St Patrick’s Institution - Correctional facility unfit for purpose

Justice Minister Alan Shatter yesterday announced the closure of St Patrick’s Institution for young offenders in Dublin.

The Inspector of Prisons recommended the closure for health and safety reasons in his annual report of 2012.

The inspector warned the safe and secure custody of young offenders could no longer be guaranteed at the institution. The young offenders will be moved to Wheatfield Prison over the next six months, pending the development of facilities in Oberstown in 2014.
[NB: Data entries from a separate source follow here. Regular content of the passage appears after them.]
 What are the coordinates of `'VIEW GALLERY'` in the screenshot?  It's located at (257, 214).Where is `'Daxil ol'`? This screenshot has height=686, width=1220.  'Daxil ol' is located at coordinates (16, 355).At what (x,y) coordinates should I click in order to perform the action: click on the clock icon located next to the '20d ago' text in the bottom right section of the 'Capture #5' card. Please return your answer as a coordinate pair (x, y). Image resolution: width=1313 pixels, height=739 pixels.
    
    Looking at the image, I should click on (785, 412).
The director of the Irish Penal Reform Trust warns, however, that Wheatfield will not be ready for the 17-year-olds from St Patrick’s. He insisted a clear commitment is necessary from the minister for children that those 17-year-olds being transferred to a dedicated unit in Wheatfield should be moved on to Oberstown as soon as possible.

Henceforth the two wings of St Patrick’s Institution will be designated as part of Mountjoy Prison. One will be used as a protection wing for prisoners being transferred from Mountjoy, the other will be used for prisoners being transferred from Wheatfield to make room for the young offenders.
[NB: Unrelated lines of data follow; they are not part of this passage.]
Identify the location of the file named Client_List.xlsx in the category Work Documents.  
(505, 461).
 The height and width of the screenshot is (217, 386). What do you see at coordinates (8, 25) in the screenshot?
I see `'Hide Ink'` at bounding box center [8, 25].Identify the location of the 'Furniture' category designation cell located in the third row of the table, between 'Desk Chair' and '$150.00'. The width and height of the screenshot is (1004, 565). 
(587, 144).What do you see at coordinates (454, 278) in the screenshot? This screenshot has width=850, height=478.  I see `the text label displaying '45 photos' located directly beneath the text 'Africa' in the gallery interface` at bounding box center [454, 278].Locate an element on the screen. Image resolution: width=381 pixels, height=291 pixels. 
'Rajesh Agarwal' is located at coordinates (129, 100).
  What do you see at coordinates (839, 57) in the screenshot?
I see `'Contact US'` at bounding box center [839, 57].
St Patrick’s had become unfit as a correctional institution. In recent years there were alarming reports of sexual and physical assaults on young prisoners by other inmates. The annual assault rate at St Patrick’s, which was the highest of any jail in the country, accounted for one-third of the annual assaults within the prison system.

One fifth of the inmates at St Patrick’s were being locked in their cells for 23 hours a day — the highest rate of any prison. This has been necessary either for their own safety, or because they pose a significant threat to others.

In May, Prof Harry Kennedy, clinical director of the Central Mental Hospital, warned that a study of 171 young male offenders at St Patrick’s — conducted between June 2011 and May 2012 — found that 23% were in the ultra-high risk category of developing psychosis, The rate for the 18-year olds was significantly higher at 36%.

This did not mean that those young offenders suffered from severe mental illness, but were at high risk of developing it. He added some research indicated that one in five or six of them could develop mental illness.

Recent advances in psychiatry suggest severe mental illness develops in stages. As with physical diseases, mental illness can be more effectively tackled with early intervention, which the mental health authorities recognised was not really possible at St Patrick’s.

Any prison should be a place of reform and rehabilitation, especially an institution for young offenders. Many young offenders probably came from disturbed backgrounds in which they never had a chance to develop properly. St Patrick’s was certainly not going to help them, because it has been a breeding ground for future social problems.